- _What you need to do_
Can you convert the lines below into a Markdown table with two columns, Row and Line text, numbering each row and omitting blank lines?

** Opening Data to examine block **

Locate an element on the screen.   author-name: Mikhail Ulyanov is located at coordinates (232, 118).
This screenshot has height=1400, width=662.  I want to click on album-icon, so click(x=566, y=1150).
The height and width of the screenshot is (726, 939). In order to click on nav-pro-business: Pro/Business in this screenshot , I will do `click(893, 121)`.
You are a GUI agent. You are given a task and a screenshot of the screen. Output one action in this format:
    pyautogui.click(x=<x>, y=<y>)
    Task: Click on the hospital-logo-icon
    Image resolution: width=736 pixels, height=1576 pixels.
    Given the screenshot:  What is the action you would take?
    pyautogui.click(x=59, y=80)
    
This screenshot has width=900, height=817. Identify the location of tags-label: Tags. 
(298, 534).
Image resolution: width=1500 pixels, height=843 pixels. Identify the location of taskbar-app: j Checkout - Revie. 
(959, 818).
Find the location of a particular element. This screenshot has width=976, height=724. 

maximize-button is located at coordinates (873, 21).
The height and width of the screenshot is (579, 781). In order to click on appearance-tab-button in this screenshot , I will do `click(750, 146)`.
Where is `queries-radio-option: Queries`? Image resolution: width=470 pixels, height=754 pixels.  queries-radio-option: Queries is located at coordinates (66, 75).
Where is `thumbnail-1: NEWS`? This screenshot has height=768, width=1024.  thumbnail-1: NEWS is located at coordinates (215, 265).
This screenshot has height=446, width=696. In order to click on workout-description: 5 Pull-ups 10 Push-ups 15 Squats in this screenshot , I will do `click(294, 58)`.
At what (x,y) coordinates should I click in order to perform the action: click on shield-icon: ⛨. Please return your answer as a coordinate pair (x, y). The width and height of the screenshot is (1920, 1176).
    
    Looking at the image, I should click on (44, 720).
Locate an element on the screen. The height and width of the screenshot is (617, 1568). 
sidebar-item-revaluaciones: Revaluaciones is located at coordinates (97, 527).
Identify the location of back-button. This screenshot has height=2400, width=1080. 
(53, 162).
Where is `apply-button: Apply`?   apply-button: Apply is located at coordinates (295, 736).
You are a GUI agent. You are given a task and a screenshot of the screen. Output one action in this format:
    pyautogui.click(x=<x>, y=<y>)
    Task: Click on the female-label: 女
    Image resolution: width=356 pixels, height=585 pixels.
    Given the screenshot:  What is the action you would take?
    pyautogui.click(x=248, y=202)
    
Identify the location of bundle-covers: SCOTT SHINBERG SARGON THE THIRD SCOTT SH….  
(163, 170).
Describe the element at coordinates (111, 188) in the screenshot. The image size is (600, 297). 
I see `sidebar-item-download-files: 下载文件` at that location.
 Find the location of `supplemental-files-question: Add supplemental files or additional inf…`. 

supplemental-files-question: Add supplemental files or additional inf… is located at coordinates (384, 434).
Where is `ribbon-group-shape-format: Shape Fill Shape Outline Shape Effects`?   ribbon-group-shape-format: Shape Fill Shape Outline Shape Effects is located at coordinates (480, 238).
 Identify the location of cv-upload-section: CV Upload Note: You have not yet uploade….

** Closing Data to examine block **

- _Answer for this exercise_
| Row | Line text |
|---|---|
| 1 | Locate an element on the screen.   author-name: Mikhail Ulyanov is located at coordinates (232, 118). |
| 2 | This screenshot has height=1400, width=662.  I want to click on album-icon, so click(x=566, y=1150). |
| 3 | The height and width of the screenshot is (726, 939). In order to click on nav-pro-business: Pro/Business in this screenshot , I will do `click(893, 121)`. |
| 4 | You are a GUI agent. You are given a task and a screenshot of the screen. Output one action in this format: |
| 5 |     pyautogui.click(x=<x>, y=<y>) |
| 6 |     Task: Click on the hospital-logo-icon |
| 7 |     Image resolution: width=736 pixels, height=1576 pixels. |
| 8 |     Given the screenshot:  What is the action you would take? |
| 9 |     pyautogui.click(x=59, y=80) |
| 10 | This screenshot has width=900, height=817. Identify the location of tags-label: Tags.  |
| 11 | (298, 534). |
| 12 | Image resolution: width=1500 pixels, height=843 pixels. Identify the location of taskbar-app: j Checkout - Revie.  |
| 13 | (959, 818). |
| 14 | Find the location of a particular element. This screenshot has width=976, height=724.  |
| 15 | maximize-button is located at coordinates (873, 21). |
| 16 | The height and width of the screenshot is (579, 781). In order to click on appearance-tab-button in this screenshot , I will do `click(750, 146)`. |
| 17 | Where is `queries-radio-option: Queries`? Image resolution: width=470 pixels, height=754 pixels.  queries-radio-option: Queries is located at coordinates (66, 75). |
| 18 | Where is `thumbnail-1: NEWS`? This screenshot has height=768, width=1024.  thumbnail-1: NEWS is located at coordinates (215, 265). |
| 19 | This screenshot has height=446, width=696. In order to click on workout-description: 5 Pull-ups 10 Push-ups 15 Squats in this screenshot , I will do `click(294, 58)`. |
| 20 | At what (x,y) coordinates should I click in order to perform the action: click on shield-icon: ⛨. Please return your answer as a coordinate pair (x, y). The width and height of the screenshot is (1920, 1176). |
| 21 |     Looking at the image, I should click on (44, 720). |
| 22 | Locate an element on the screen. The height and width of the screenshot is (617, 1568).  |
| 23 | sidebar-item-revaluaciones: Revaluaciones is located at coordinates (97, 527). |
| 24 | Identify the location of back-button. This screenshot has height=2400, width=1080.  |
| 25 | (53, 162). |
| 26 | Where is `apply-button: Apply`?   apply-button: Apply is located at coordinates (295, 736). |
| 27 | You are a GUI agent. You are given a task and a screenshot of the screen. Output one action in this format: |
| 28 |     pyautogui.click(x=<x>, y=<y>) |
| 29 |     Task: Click on the female-label: 女 |
| 30 |     Image resolution: width=356 pixels, height=585 pixels. |
| 31 |     Given the screenshot:  What is the action you would take? |
| 32 |     pyautogui.click(x=248, y=202) |
| 33 | Identify the location of bundle-covers: SCOTT SHINBERG SARGON THE THIRD SCOTT SH….   |
| 34 | (163, 170). |
| 35 | Describe the element at coordinates (111, 188) in the screenshot. The image size is (600, 297).  |
| 36 | I see `sidebar-item-download-files: 下载文件` at that location. |
| 37 |  Find the location of `supplemental-files-question: Add supplemental files or additional inf…`.  |
| 38 | supplemental-files-question: Add supplemental files or additional inf… is located at coordinates (384, 434). |
| 39 | Where is `ribbon-group-shape-format: Shape Fill Shape Outline Shape Effects`?   ribbon-group-shape-format: Shape Fill Shape Outline Shape Effects is located at coordinates (480, 238). |
| 40 |  Identify the location of cv-upload-section: CV Upload Note: You have not yet uploade…. |